■ Quoted passage:
First of all, I apologize if this is not the correct subreddit to post this. I'm just curious to know your thoughts on this topic as my colleagues and I, can't seem to agree.
For context, I'm a primary care physician and the following information is from a colleague's patient.
Male 72yo. PMHx of FA, CKD 3a (cr 1.8, eGFR = 37.78), hyperurecemia. Also, macular degeneration, oftalmologist suggests fluorescein angiography despite renal function.
Opftalmologist argues that he has done this procedure many times to other patients with CKD with no complications. On the other hand, internist suggests an alternative image (optical coherence tomography -OCT), as doing an angiography with the current creatine clearance of the patient, could lead to nephrosclerosis. Additionally, the internist argues that although the patient's eGFR is not in the range to be considered a contraindication for an angiography (<30ml/min) it is too close to it. She recommends an OCT if possible and as a last resort the fluorescein angiography if there is no other choice.

■ Data provided:
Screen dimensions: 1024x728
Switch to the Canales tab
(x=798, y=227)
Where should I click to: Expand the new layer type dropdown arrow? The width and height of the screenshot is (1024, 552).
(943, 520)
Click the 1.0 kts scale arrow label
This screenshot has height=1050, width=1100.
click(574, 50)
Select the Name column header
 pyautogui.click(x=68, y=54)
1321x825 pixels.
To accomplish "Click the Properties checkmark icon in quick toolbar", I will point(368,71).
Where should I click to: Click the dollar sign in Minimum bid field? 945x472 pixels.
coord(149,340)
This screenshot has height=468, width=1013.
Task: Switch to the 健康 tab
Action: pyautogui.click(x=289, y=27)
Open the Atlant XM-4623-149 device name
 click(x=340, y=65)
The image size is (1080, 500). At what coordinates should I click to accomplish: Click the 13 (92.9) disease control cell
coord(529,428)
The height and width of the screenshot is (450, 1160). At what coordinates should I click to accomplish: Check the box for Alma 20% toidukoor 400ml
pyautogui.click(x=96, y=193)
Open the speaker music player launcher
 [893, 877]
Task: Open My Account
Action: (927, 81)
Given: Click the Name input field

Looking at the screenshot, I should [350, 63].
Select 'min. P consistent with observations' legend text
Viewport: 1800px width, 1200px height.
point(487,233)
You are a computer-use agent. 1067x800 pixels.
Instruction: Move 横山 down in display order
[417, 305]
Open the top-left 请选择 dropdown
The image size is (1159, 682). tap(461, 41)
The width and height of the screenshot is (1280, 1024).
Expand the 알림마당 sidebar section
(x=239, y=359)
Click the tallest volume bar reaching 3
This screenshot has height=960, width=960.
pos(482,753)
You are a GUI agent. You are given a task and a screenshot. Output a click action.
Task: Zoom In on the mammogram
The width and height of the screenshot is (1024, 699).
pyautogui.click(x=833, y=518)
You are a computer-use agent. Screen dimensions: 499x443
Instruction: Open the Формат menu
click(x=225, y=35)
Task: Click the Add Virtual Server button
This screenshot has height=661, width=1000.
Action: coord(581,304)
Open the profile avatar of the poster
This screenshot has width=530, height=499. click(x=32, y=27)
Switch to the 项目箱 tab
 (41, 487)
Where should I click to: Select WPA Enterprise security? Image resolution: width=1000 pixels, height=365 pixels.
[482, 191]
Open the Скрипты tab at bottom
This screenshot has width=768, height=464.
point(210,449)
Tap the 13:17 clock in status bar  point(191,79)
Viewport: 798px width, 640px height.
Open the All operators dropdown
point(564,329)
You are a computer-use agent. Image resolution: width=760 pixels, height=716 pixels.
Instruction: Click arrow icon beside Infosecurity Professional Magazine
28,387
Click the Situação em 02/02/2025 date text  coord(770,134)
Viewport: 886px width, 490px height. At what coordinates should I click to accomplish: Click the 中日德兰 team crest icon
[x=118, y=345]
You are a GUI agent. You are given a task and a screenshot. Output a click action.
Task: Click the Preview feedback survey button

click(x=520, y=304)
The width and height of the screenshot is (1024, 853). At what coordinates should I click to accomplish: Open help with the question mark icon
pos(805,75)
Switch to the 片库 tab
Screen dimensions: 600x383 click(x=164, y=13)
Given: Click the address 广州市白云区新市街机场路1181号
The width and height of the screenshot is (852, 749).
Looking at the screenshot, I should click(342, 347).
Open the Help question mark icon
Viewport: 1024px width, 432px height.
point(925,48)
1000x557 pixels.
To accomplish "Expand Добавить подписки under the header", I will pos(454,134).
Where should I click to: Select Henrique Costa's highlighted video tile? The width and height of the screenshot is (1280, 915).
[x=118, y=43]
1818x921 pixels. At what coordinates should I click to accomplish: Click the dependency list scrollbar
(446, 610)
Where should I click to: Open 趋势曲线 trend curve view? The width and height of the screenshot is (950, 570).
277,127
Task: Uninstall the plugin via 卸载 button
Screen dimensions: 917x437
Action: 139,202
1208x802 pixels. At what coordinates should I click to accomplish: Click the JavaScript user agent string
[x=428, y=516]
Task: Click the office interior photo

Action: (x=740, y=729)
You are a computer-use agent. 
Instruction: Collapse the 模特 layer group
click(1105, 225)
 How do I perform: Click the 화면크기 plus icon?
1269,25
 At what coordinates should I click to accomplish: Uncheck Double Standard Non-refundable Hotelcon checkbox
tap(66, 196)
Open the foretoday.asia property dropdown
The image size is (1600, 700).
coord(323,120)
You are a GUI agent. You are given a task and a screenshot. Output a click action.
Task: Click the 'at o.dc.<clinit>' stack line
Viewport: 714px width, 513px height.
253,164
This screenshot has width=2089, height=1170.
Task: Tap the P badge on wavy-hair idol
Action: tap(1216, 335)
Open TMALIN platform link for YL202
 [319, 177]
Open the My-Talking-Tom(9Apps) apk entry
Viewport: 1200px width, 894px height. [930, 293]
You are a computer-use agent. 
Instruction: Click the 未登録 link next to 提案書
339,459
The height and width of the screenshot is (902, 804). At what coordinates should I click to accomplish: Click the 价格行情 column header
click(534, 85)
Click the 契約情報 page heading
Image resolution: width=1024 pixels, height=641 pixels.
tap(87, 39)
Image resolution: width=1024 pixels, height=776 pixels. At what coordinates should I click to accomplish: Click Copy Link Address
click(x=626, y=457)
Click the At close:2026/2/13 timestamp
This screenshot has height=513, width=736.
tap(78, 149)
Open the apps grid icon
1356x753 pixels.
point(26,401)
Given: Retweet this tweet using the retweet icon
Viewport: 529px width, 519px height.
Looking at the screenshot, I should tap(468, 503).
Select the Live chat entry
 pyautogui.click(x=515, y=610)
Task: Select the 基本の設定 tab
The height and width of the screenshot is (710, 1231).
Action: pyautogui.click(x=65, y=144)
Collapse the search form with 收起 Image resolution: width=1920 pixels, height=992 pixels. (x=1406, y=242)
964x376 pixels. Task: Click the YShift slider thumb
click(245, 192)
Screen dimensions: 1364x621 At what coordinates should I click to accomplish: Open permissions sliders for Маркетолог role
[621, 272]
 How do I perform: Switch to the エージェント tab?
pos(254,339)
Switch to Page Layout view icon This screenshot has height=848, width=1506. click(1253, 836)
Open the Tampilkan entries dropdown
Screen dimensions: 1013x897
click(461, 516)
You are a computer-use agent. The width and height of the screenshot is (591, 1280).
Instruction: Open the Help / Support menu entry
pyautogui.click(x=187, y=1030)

■ Work to complete:
A) State whether each of these statements agrees with the post on fluorescein angiography, answering yes or no and quoting the deciding words: (i) The patient is a 72-year-old male. (ii) The internist holds that the patient's eGFR falls within the range considered a contraindication for angiography. (iii) The ophthalmologist reports performing the procedure on other patients with CKD without complications.
B) Repeat the portion of the post on fluorescein angiography that begins at the words "Opftalmologist argues that" and stops after "no other choice.".
The entries above come from a source separate from the post.

■ Solutions in order:
A)
(i) Yes: "Male 72yo."
(ii) No: "although the patient's eGFR is not in the range to be considered a contraindication for an angiography (<30ml/min)"
(iii) Yes: "he has done this procedure many times to other patients with CKD with no complications"

B)
Opftalmologist argues that he has done this procedure many times to other patients with CKD with no complications. On the other hand, internist suggests an alternative image (optical coherence tomography -OCT), as doing an angiography with the current creatine clearance of the patient, could lead to nephrosclerosis. Additionally, the internist argues that although the patient's eGFR is not in the range to be considered a contraindication for an angiography (<30ml/min) it is too close to it. She recommends an OCT if possible and as a last resort the fluorescein angiography if there is no other choice.